Desafios para garantir a vacinação dos brasileiros

Enviada em 15/07/2019

Contra revolta

Em 1904 eclodiu a revolta da vacina na então capital brasileira Rio de Janeiro. Embora as medidas arbitrárias realizadas pelo governo central, que culminou na rebelião, tenham tido efeitos como o controle de epidemias, a obrigatoriedade da vacina foi um marco na saúde pública brasileira. Hoje, entretanto, o que se assiste nas campanhas vacinais é uma queda no número das imunizações, principalmente infantis, muito em decorrência do movimento antivacina.

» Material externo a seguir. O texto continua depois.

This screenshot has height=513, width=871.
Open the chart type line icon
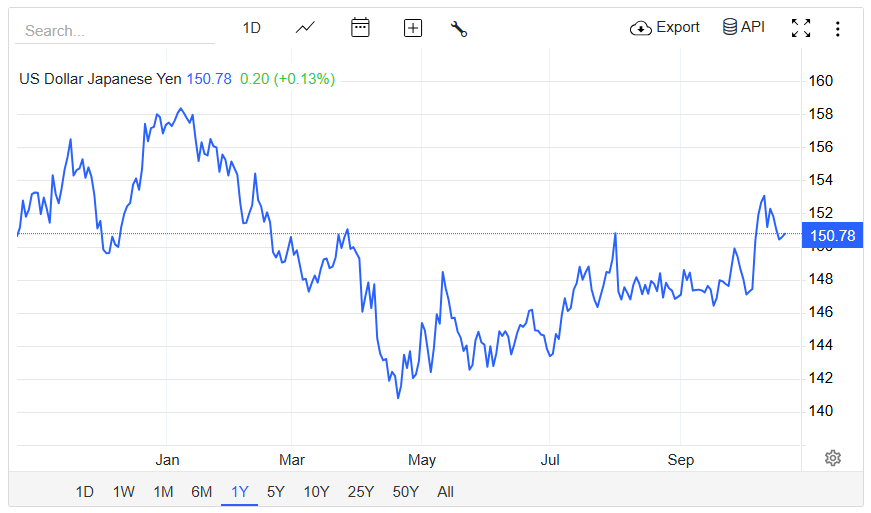(x=305, y=28)
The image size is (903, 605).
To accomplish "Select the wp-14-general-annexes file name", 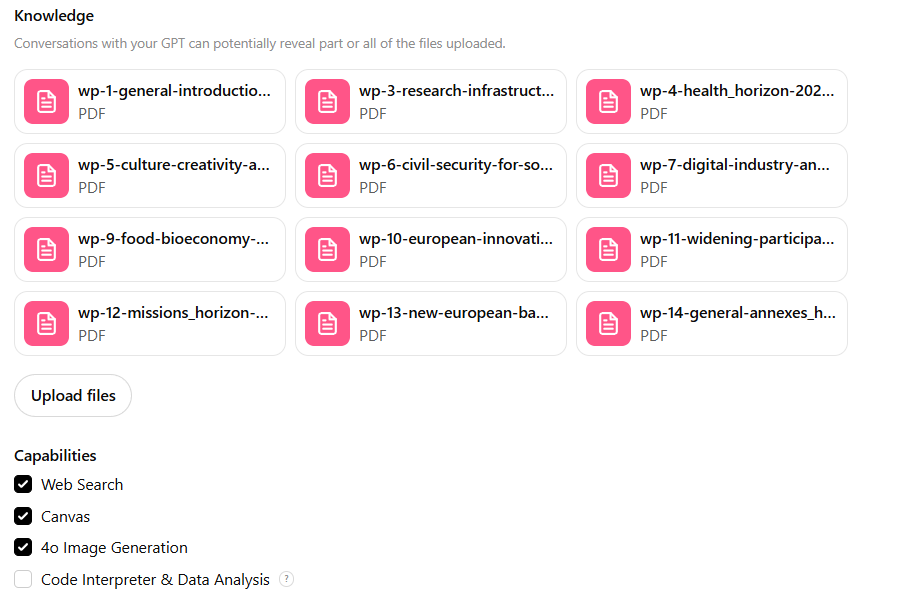I will click(738, 313).
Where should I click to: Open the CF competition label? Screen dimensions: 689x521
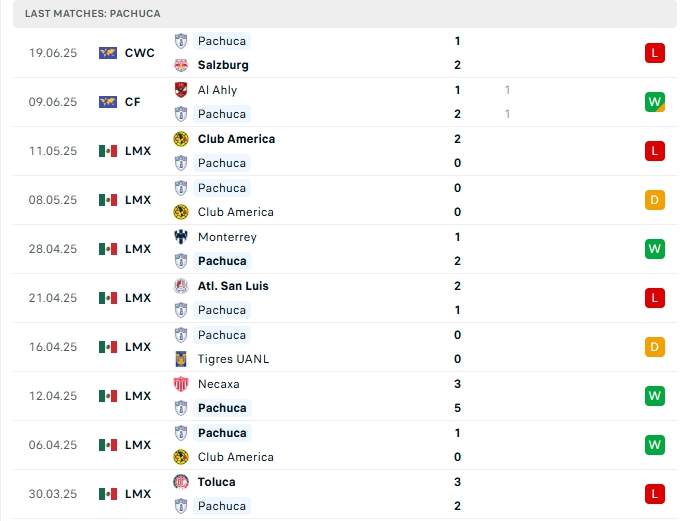[132, 102]
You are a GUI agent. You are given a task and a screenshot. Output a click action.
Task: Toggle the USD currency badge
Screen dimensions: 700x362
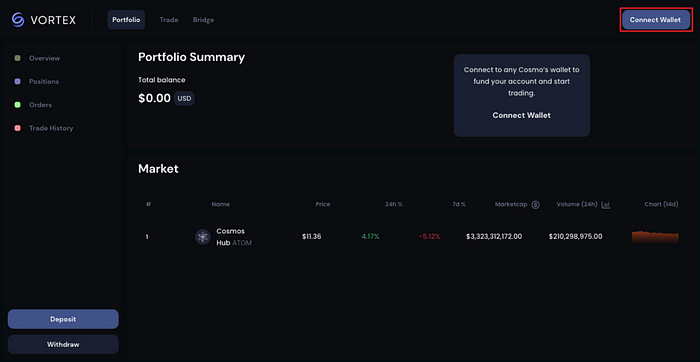(x=184, y=98)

A priori, nos idos de 1900, o Brasil enfrentava surtos de varíola, patologia com vacina conhecida desde o fim do século XVIII. Apesar da subjugação dos direitos humanos da época, a medida surtiu efeito e os casos da doença diminuíram. Ademais, o Programa Nacional de Imunizações do Brasil, criado na década de 1970, é tido como um dos maiores programas no mundo e foi determinante na redução da mortalidade infantil. Á vista disso, a imunização é uma estratégia eficaz de saúde pública.

Nesse mesmo viés, o Brasil chegou a receber certificação de país livre do sarampo, após anos de campanhas de vacinação. Não obstante, a eclosão dos movimentos antivacinais, como o “antivax”, tornaram os desafios relacionados à imunização atribulados e foi dos fatores para a perda do certificado brasileiro. Por conseguinte, a queda no número de vacinações está atrelada também à desinformação, tal qual a que a vacina pode causar autismo em crianças.

Desse modo, para garantir a vacinação dos brasileiros é primordial o combate à desinformação. Outrossim, o Estado, que é o responsável pela saúde de sua população, deve aumentar os investimentos em publicidade, por meio de peças publicitárias para elucidar os indivíduos quanto as benesses da imunização, para assim desmerecer os grupos antivacinas. Destarte, segundo o filósofo Sêneca “é parte da cura o desejo de ser curado” e assim, a informação é a melhor contra revolta.